Your goal. Taking the line that contains "The height and width of the screenshot is (819, 1456)." as the first, copy each line exactly up to and including the last line below.

══════

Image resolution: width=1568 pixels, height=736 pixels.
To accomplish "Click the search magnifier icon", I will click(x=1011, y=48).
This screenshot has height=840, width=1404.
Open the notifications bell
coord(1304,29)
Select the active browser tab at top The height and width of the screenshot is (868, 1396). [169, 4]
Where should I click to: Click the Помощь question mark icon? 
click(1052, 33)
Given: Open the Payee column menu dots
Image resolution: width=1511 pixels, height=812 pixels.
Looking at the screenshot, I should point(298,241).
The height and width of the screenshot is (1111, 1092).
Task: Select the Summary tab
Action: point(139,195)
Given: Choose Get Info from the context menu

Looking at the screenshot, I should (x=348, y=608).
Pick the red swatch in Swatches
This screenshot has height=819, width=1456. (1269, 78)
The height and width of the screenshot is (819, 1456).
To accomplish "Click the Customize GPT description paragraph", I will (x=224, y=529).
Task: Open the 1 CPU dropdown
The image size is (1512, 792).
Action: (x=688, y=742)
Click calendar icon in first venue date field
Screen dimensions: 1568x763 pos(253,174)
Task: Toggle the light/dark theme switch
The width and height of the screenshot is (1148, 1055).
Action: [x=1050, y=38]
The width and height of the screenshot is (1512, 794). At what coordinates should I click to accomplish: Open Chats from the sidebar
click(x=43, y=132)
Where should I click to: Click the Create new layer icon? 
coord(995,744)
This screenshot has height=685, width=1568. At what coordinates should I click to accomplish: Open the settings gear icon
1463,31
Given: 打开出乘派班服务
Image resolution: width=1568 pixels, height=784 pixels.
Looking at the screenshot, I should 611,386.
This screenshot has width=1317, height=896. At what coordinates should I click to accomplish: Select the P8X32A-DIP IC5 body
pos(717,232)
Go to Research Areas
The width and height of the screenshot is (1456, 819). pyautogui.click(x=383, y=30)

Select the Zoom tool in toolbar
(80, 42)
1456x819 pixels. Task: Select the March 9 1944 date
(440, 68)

══════

Answer area.
The height and width of the screenshot is (819, 1456).
To accomplish "Click the Customize GPT description paragraph", I will (x=224, y=529).
Task: Open the 1 CPU dropdown
The image size is (1512, 792).
Action: (x=688, y=742)
Click calendar icon in first venue date field
Screen dimensions: 1568x763 pos(253,174)
Task: Toggle the light/dark theme switch
The width and height of the screenshot is (1148, 1055).
Action: [x=1050, y=38]
The width and height of the screenshot is (1512, 794). At what coordinates should I click to accomplish: Open Chats from the sidebar
click(x=43, y=132)
Where should I click to: Click the Create new layer icon? 
coord(995,744)
This screenshot has height=685, width=1568. At what coordinates should I click to accomplish: Open the settings gear icon
1463,31
Given: 打开出乘派班服务
Image resolution: width=1568 pixels, height=784 pixels.
Looking at the screenshot, I should 611,386.
This screenshot has width=1317, height=896. At what coordinates should I click to accomplish: Select the P8X32A-DIP IC5 body
pos(717,232)
Go to Research Areas
The width and height of the screenshot is (1456, 819). pyautogui.click(x=383, y=30)

Select the Zoom tool in toolbar
(80, 42)
1456x819 pixels. Task: Select the March 9 1944 date
(440, 68)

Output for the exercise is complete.